祭神は、事代主神と三穂津姫命。事代主神は出雲の大国主命の御子神であり、三穂津姫命は大国主命の妻であるが、この二神は実の親子とはされていない。

この美保関の地は、記紀の「国譲り」神話の舞台の一つとされている。高天原からやって来た武甕槌命(建御雷神)が国譲りを迫った時、大国主命は、まず息子の事代主神の返事を聞くようにと答えた。ちょうどその頃、事代主神は美保に来て魚釣りをしていた。
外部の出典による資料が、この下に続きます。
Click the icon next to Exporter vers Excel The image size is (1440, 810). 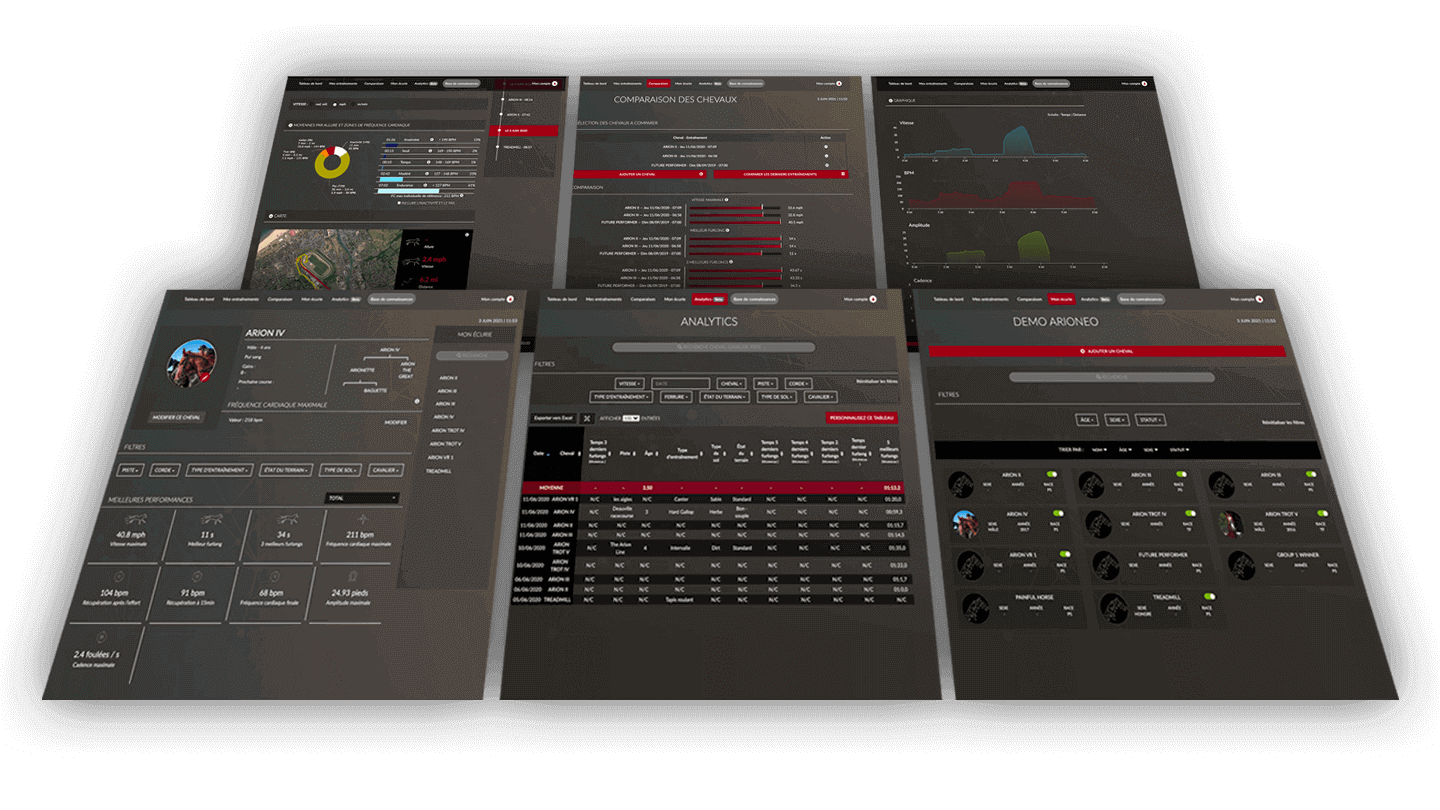tap(587, 417)
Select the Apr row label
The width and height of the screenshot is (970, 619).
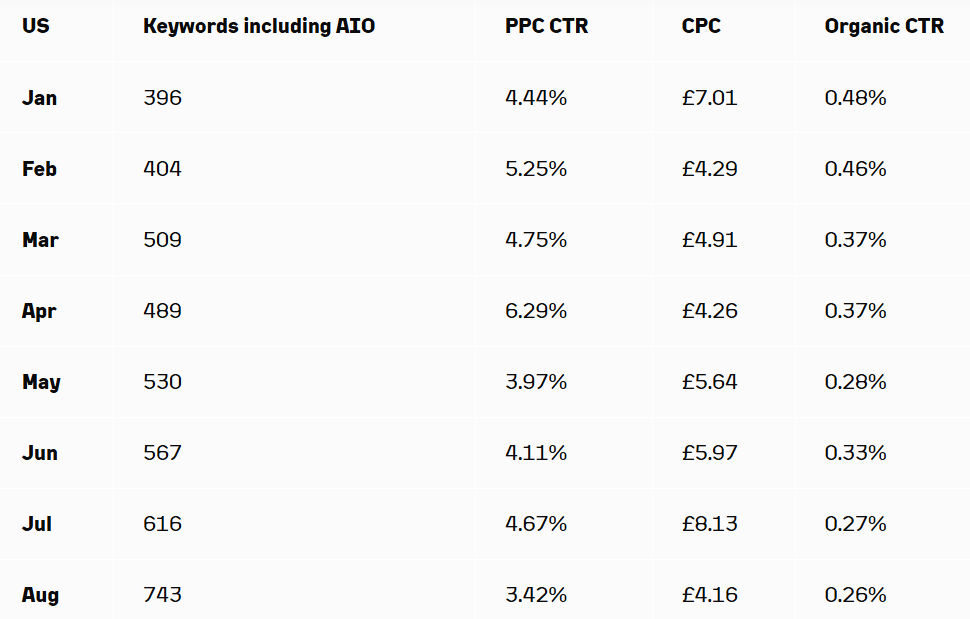[39, 311]
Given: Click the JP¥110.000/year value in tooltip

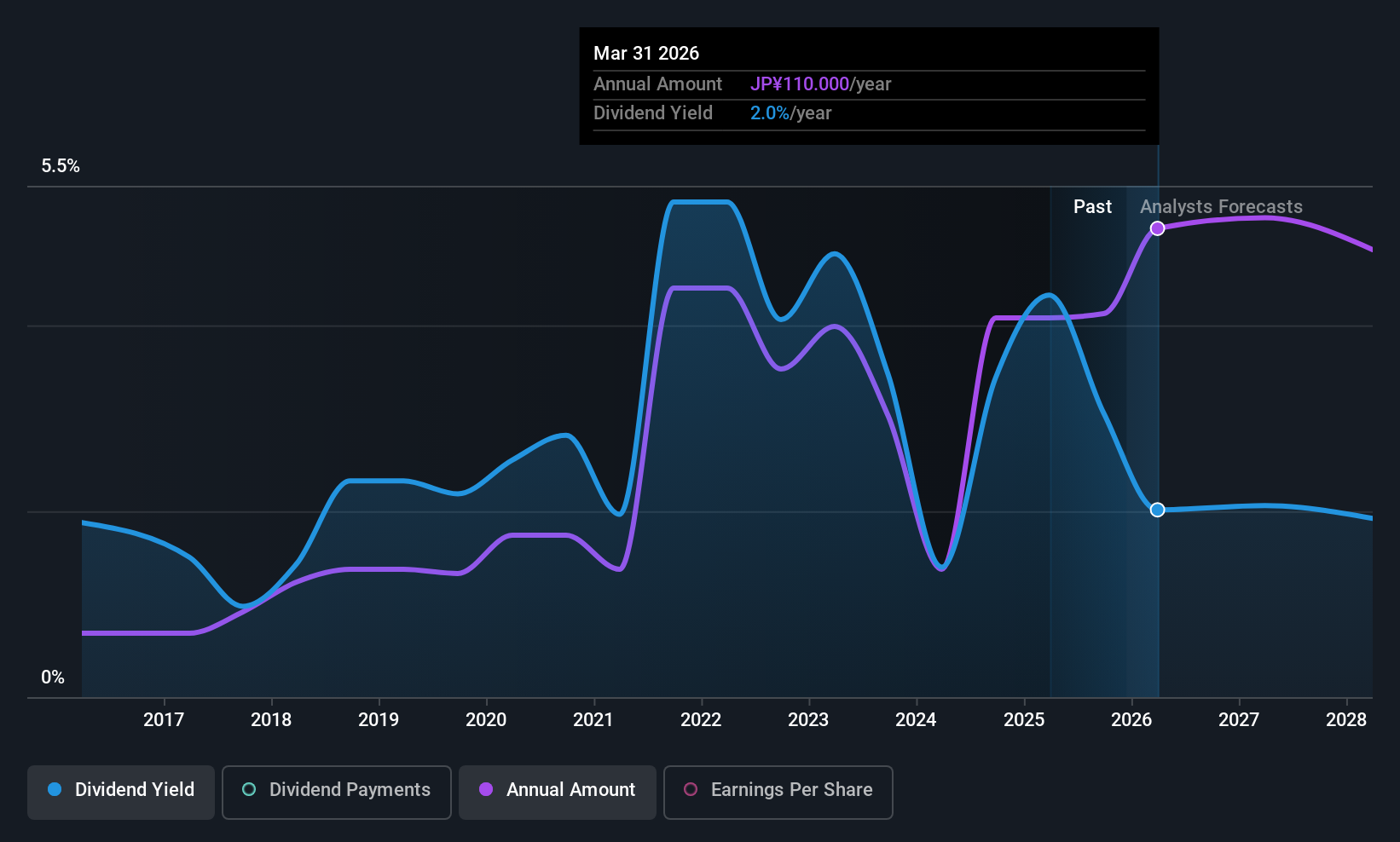Looking at the screenshot, I should pos(820,84).
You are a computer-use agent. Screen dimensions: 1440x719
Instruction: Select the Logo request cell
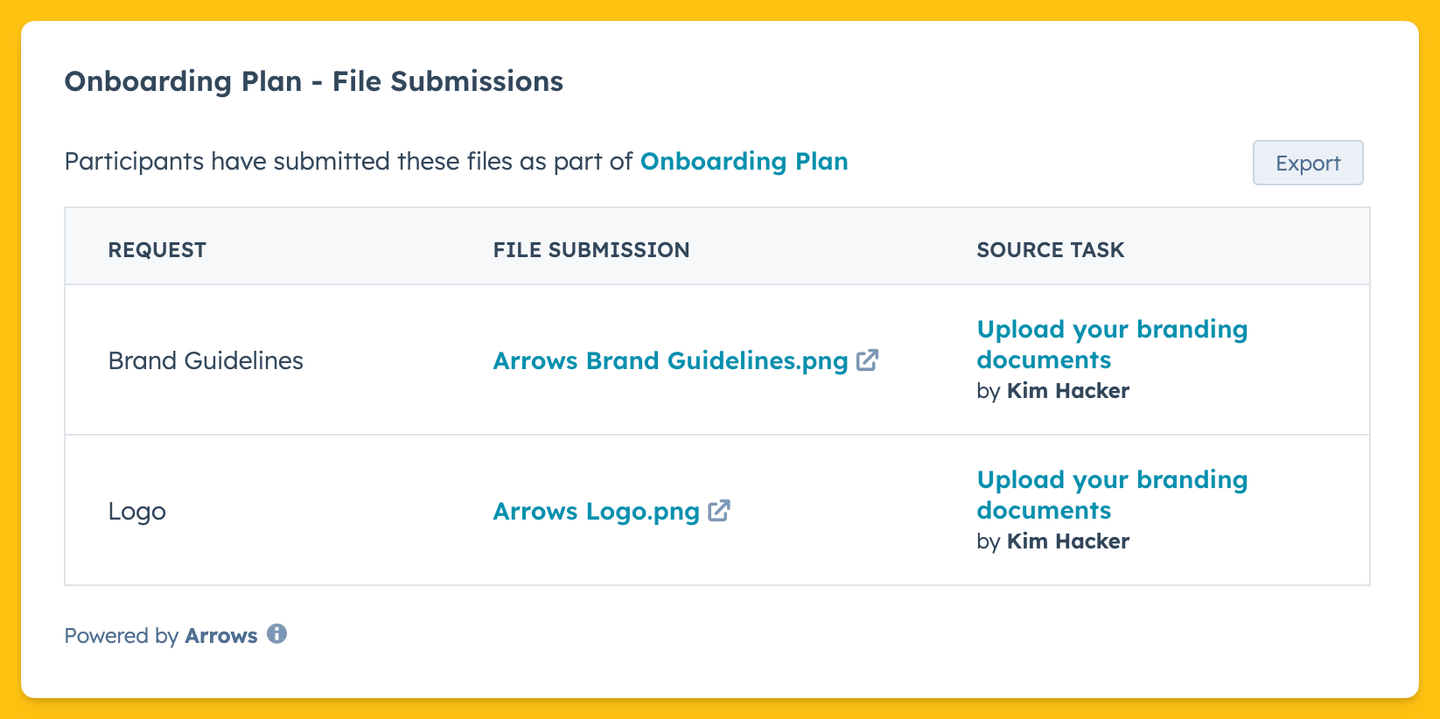point(137,511)
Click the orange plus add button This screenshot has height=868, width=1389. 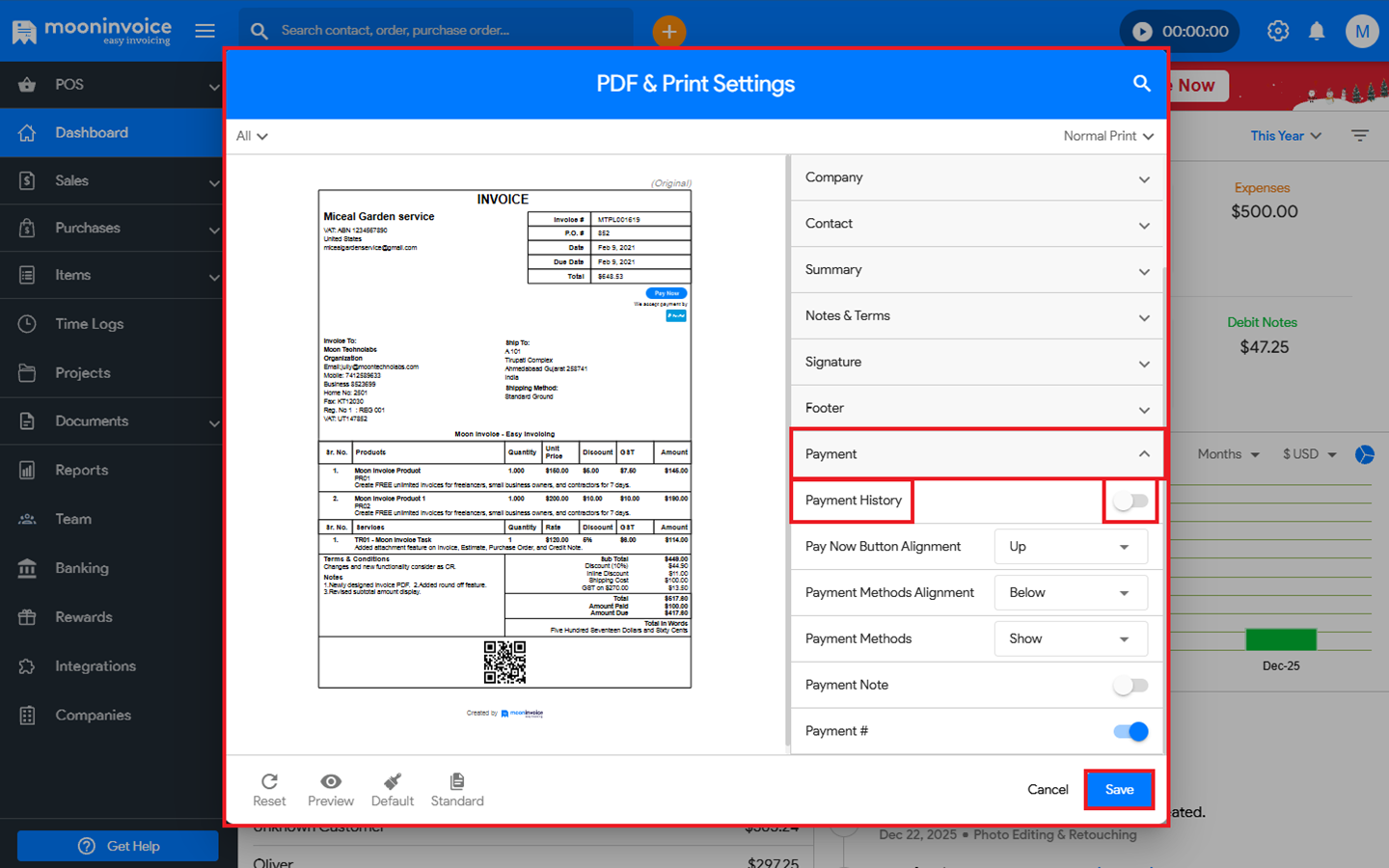click(668, 31)
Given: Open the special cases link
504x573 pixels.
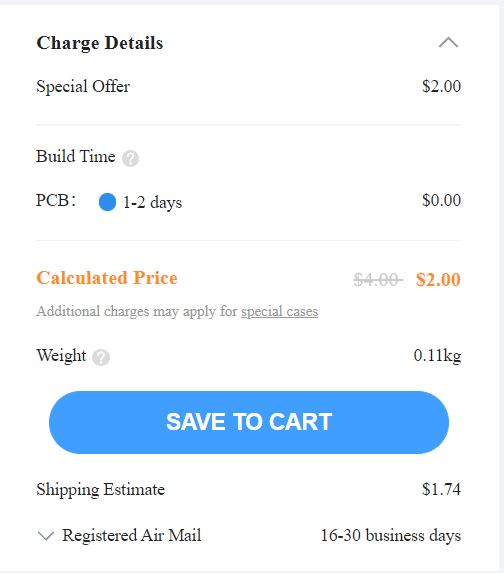Looking at the screenshot, I should [280, 311].
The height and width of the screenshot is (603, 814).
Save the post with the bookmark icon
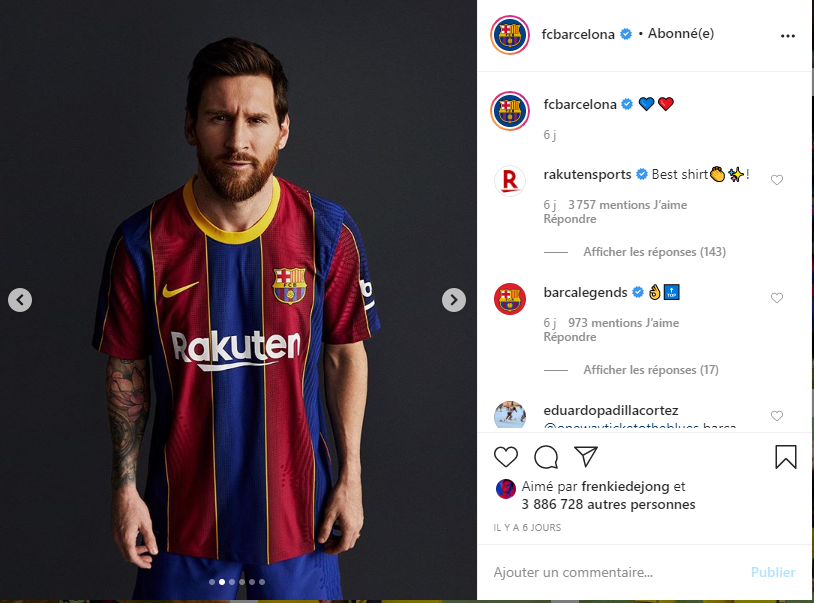[x=786, y=457]
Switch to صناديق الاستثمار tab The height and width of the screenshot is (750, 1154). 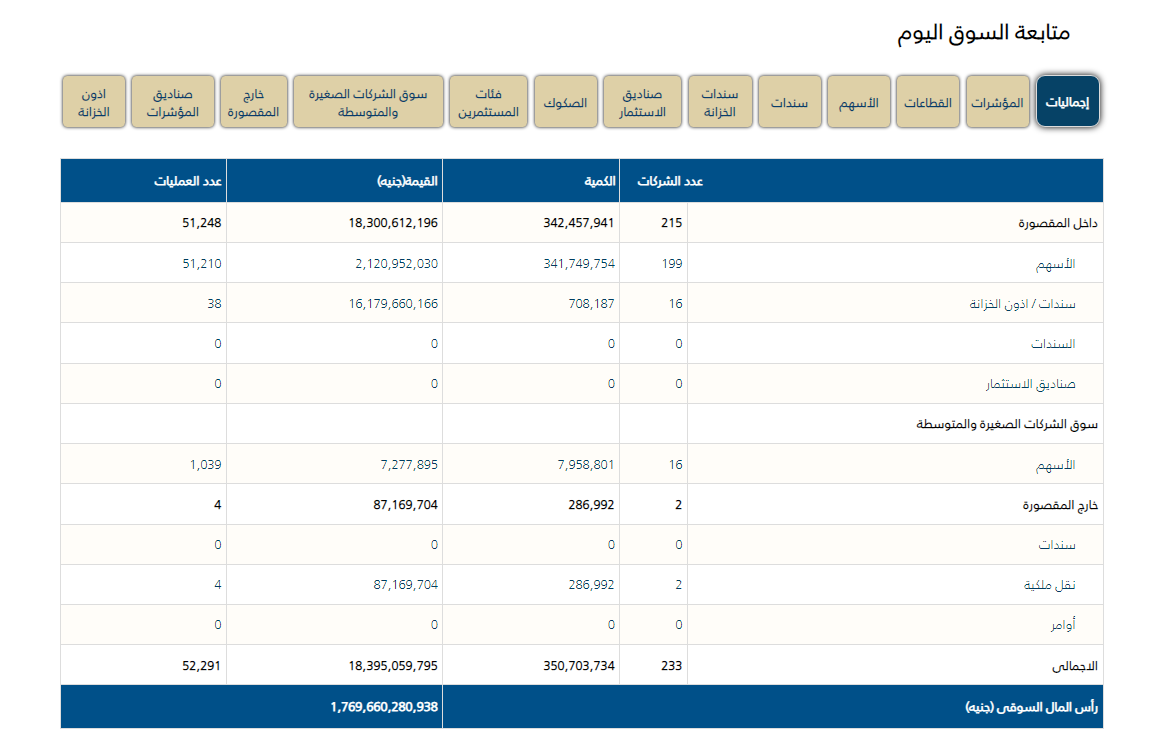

そこで熊野諸手船に使者を乗せて遣わし、その意向を尋ねると、事代主神は「承知した」と言った。そして船を踏み傾け、逆手を打って青柴垣に変えると、その中に隠れてしまったのである。

美保神社の重要な祭礼である、諸手船(もろたぶね)神事と青柴垣(あおふしがき)神事は、この国譲りの場面を再現したものであるとされる。12月3日におこなわれる諸手船神事は、2艘のくり舟に乗った氏子が競い合うように船を漕ぎ、事代主神に意見を尋ねに行く場面を再現している。また4月7日におこなわれる青柴垣神事は、氏子の代表である当屋が物忌潔斎・断食を経て、青柴垣をこしらえた船に乗って港を一回りするものである。

またこの国譲りの神話において、事代主神は釣りをしていたとされるため、豊漁の神とされる。そして「えびす様」として大いに信仰されている。七福神の絵に見られる、右手に釣竿、左手に鯛を抱えた姿は事代主神の故事にちなんだものである。

<用語解説>
◆国譲り神話
事代主神は国譲りを承諾したが、もう一人の御子神であった建御名方神は武甕槌命に対抗して力比べをして敗れ去り、諏訪まで逃げて降伏する。そしてこの二神の承諾によって、最終的に大国主命は国譲りをおこなう。事代主神は初めに国譲りを承諾した神として託宣の神であり、また皇室にとっての守護神とされている。

◆えびす神
本来は「海の向こうからやってくる、稀に現れる外来物」に対する信仰から生まれてきた神であると考えられる。それが国譲り神話の際の事代主神の魚釣りと海の神が結びつけられて同一視された。また父神である大国主命が大黒様と同一視されたために、親子の神であるとも言われる。美保神社は事代主神を主祭神としており、全国のえびす神社の総本宮となっている。
ただしイザナギとイザナミの国造りの際に生まれた「蛭子命」をえびす神とみなす場合もあり(蛭子命は最終的に流し捨てられたため、「海からやってくる稀な外来物」を想起させる)、その系統は西宮神社を総本宮としている。